Languages and dialects spoken in the Serbian province of Vojvodina include South Slavic languages (Serbian, Croatian, Bunjevac dialect, Macedonian), West Slavic languages (Slovak), East Slavic languages (Rusyn), Hungarian, Romanian, Romani, and others.

Historical overview

It is unknown which languages were spoken in the territory of present-day Vojvodina in paleolithic and neolithic times. First speakers of Indo-European languages arrived here in 4200 BC and since the first written traces about this region appeared, there are records about speakers of various Indo-European languages that lived in this area, including speakers of Thracian, Illyrian, Celtic, Iranian and Italic branches of Indo-European language family. The decline and fall of the Roman Empire brought to this area speakers of Turkic and Germanic languages as well. Speakers of South Slavic languages settled in the area in the 6th century, while speakers of Hungarian appeared in the 9th century.
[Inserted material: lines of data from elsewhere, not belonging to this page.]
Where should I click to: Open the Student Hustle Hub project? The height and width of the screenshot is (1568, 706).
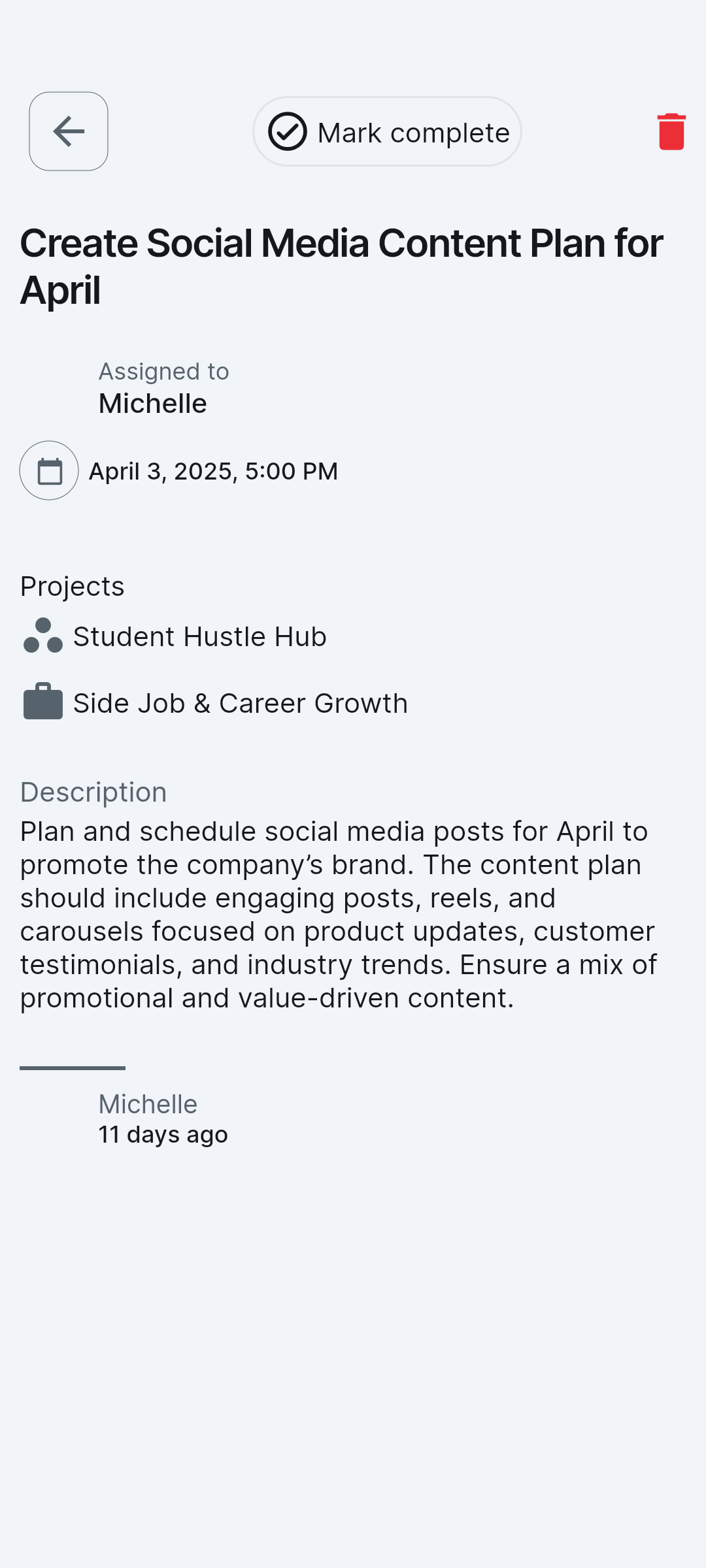coord(199,636)
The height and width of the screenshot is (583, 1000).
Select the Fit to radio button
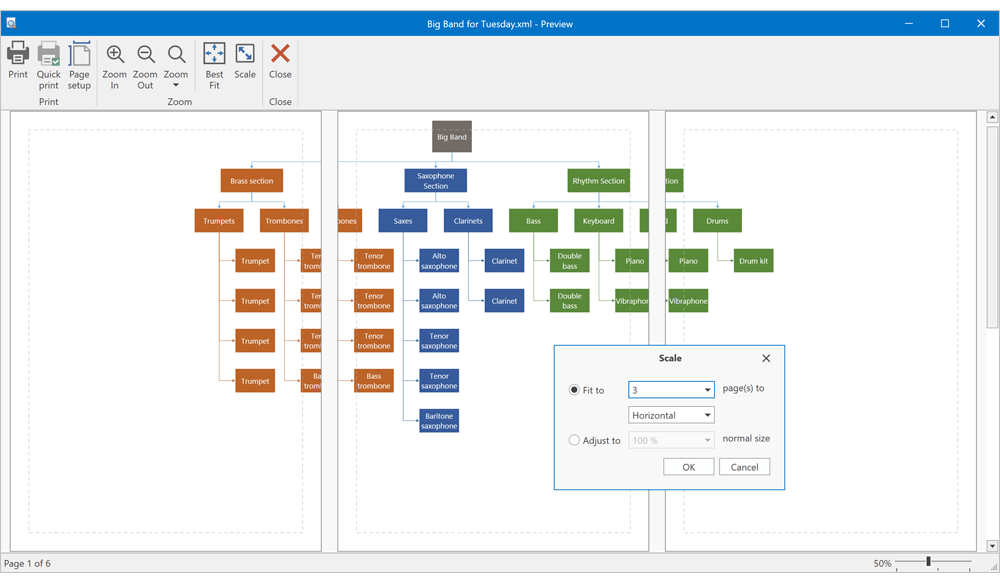point(574,390)
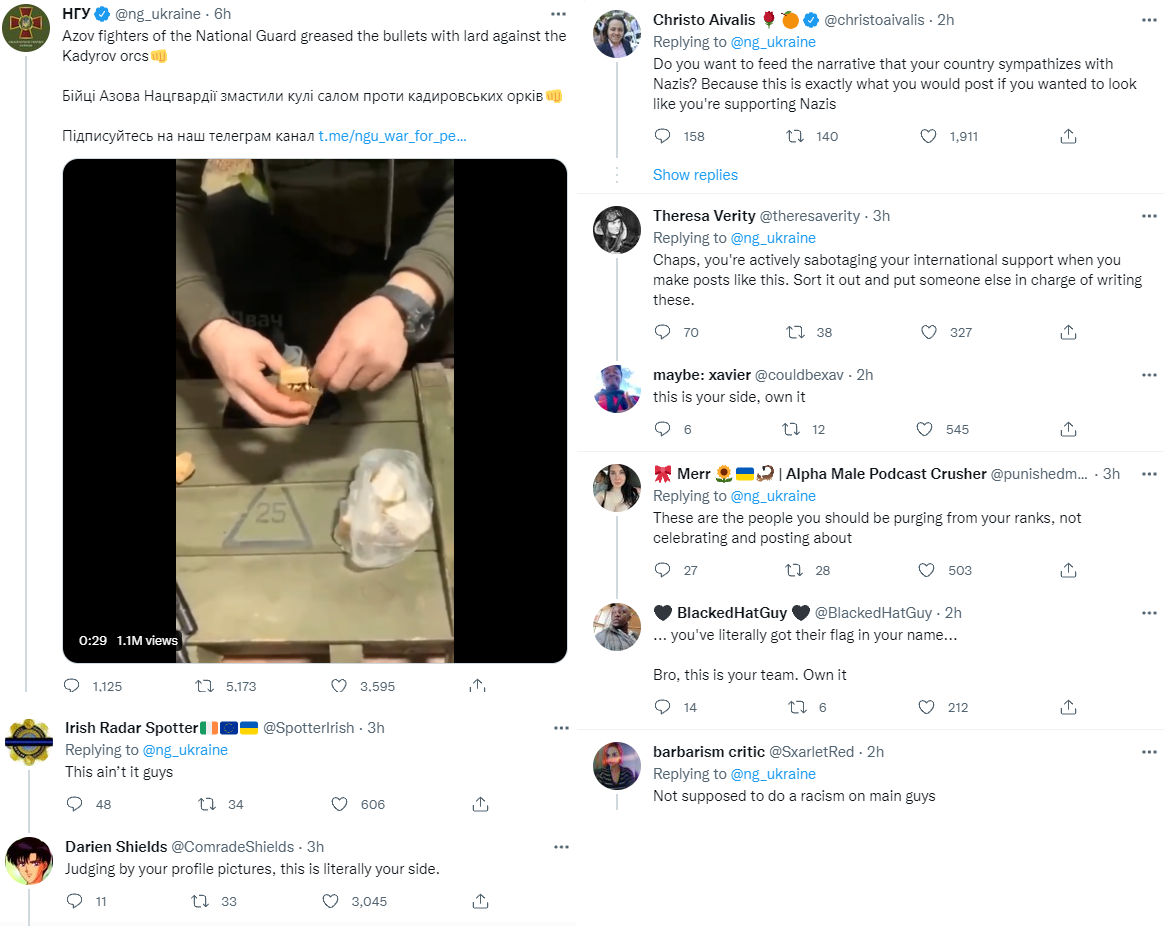Reply to Irish Radar Spotter's tweet

pyautogui.click(x=74, y=804)
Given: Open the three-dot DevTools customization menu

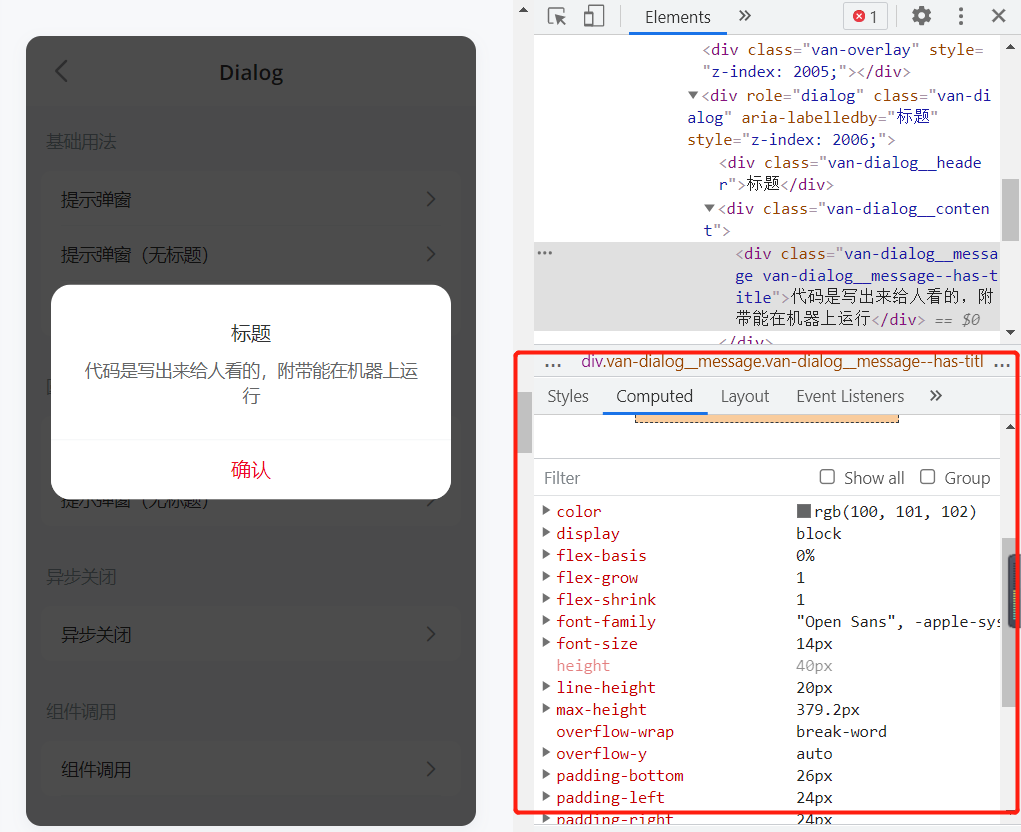Looking at the screenshot, I should coord(959,16).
Ottoman conquest of the region in the 16th century brought to this area speakers of Turkish, Romani, and other languages, while Habsburg conquest in the end of the 17th and first half of the 18th century brought here the speakers of German, Slovak, Rusyn, Czech, Ukrainian and other languages. In recent years, there is an increasing number of speakers of Chinese language as well.

2011 census

According to the 2011 census, main languages spoken in Vojvodina were:
Serbian: 1,485,791 (76.91%)
Hungarian: 241,164 (12.48%)
Slovak: 47,760 (2.47%)
Romani: 27,430 (1.42%)
Romanian: 24,133 (1.25%)
Croatian: 14,576 (0.75%)
Rusyn: 11,154 (0.58%)

Usage of minority languages

Besides Serbian, which is the official language in the whole country, there are five regional languages in the official use by the provincial administration in Vojvodina: Hungarian, Romanian, Slovak, Rusyn, and Croatian. The Serbian language is used in all municipality governments, while minority languages are used in selected municipality governments. The Serbian language with Cyrillic script is in official use in all 45 municipalities of Vojvodina. The Hungarian language is in official use in 29 municipalities, Slovak in 12, Romanian in 9, Rusyn in 6, and Croatian and Czech in 1 municipality each (however, the Czech language is not official at provincial level).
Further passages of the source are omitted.